*** PROVIDED DATA ***

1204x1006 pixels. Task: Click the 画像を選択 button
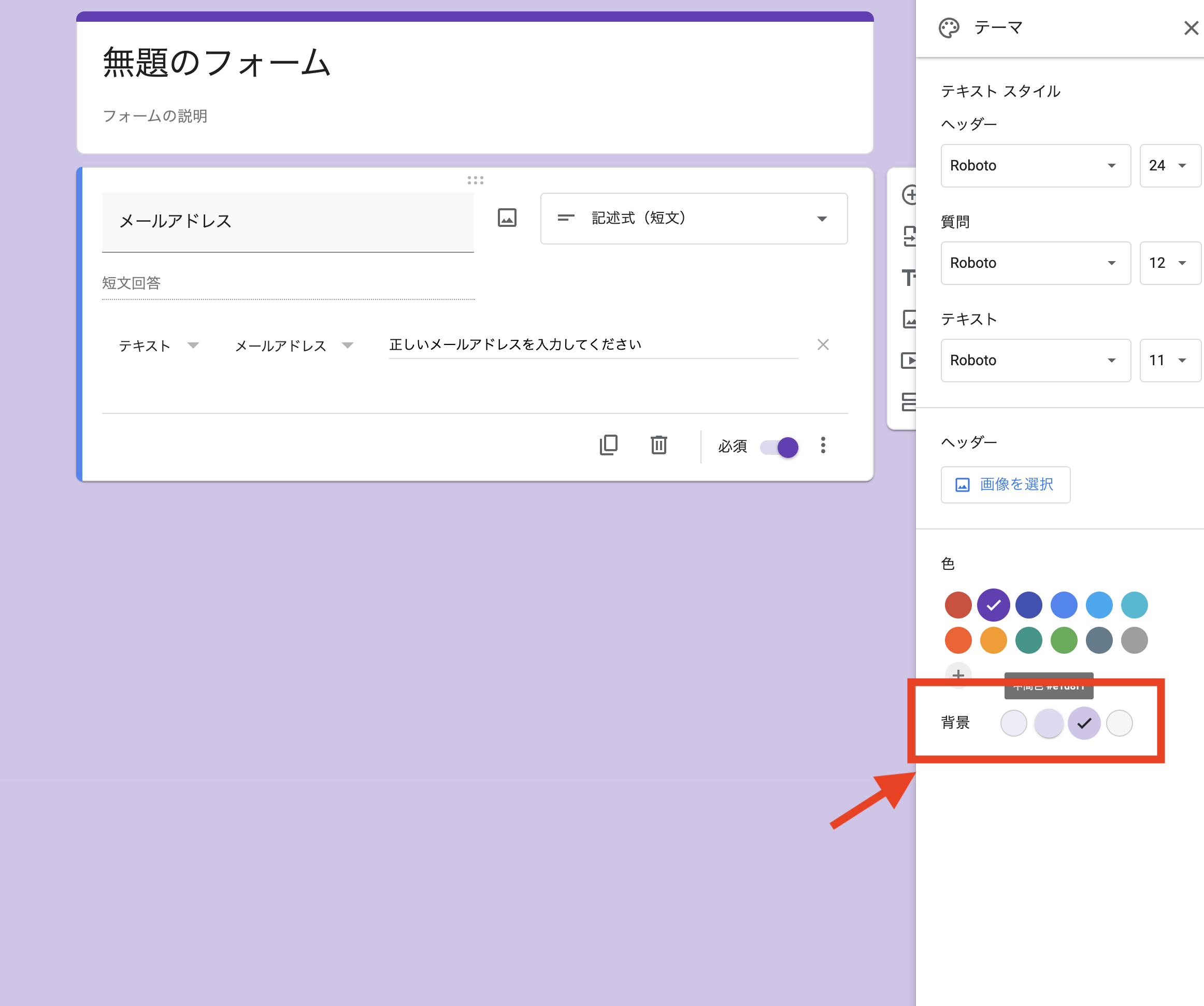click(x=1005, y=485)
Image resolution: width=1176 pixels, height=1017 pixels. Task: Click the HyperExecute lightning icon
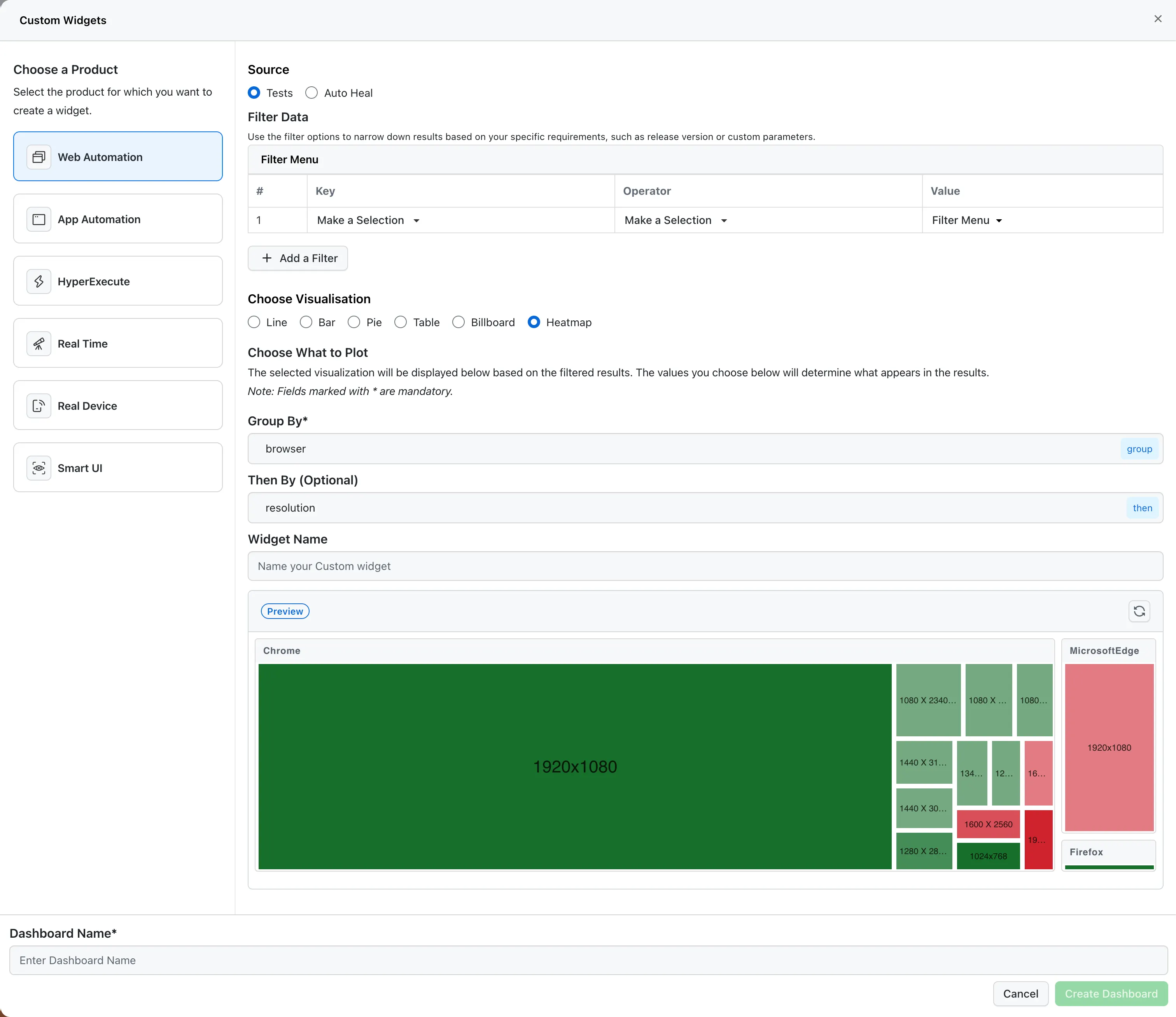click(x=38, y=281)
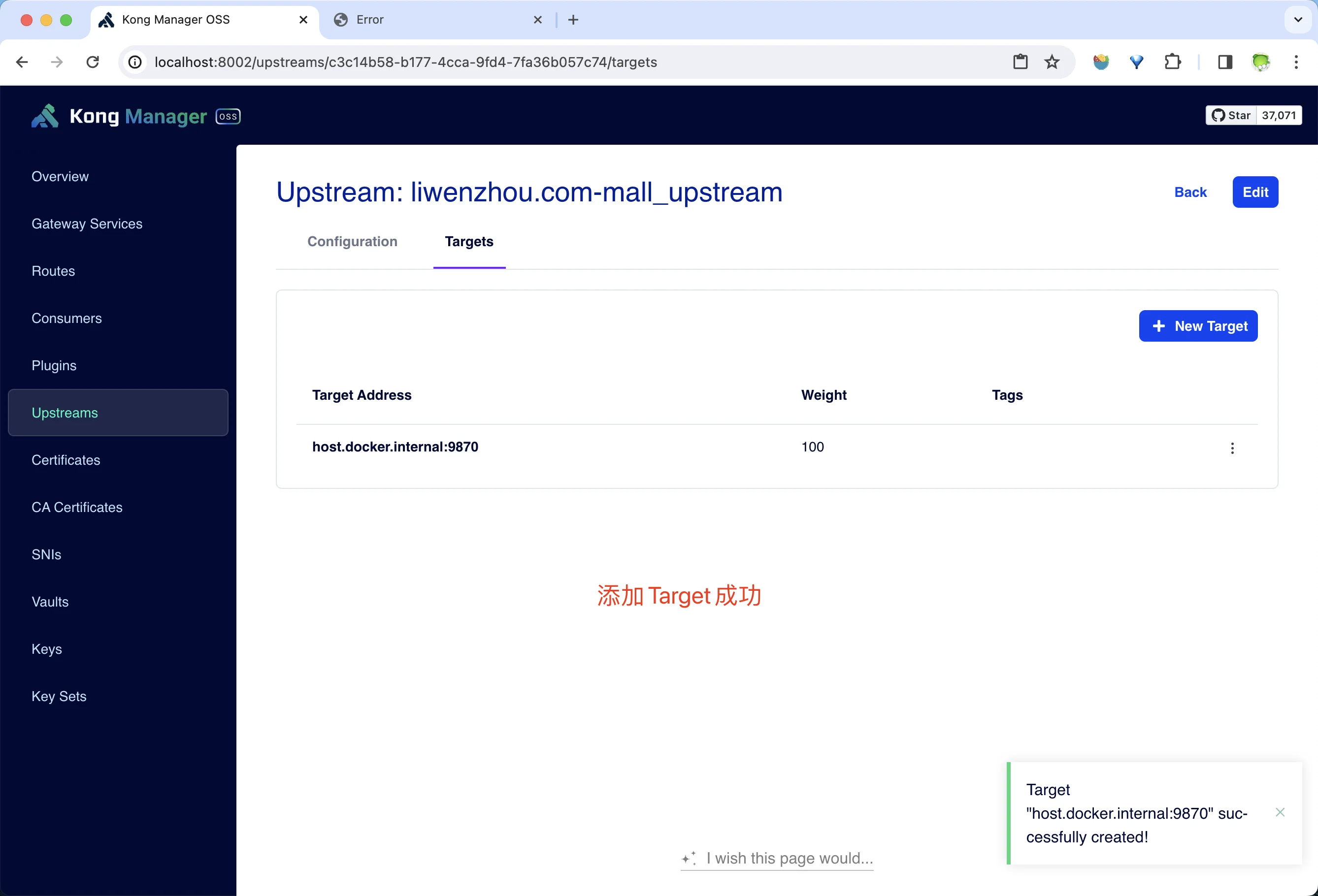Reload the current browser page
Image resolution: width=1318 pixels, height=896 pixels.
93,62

*** End of PROVIDED DATA ***

EXERCISE OBJECTIVE:
Every record, word for word, should be given back without its pictures.

SOLUTION FOR THIS EXERCISE:
1204x1006 pixels. Task: Click the 画像を選択 button
click(x=1005, y=485)
Image resolution: width=1176 pixels, height=1017 pixels. Task: Click the HyperExecute lightning icon
click(x=38, y=281)
Reload the current browser page
Image resolution: width=1318 pixels, height=896 pixels.
93,62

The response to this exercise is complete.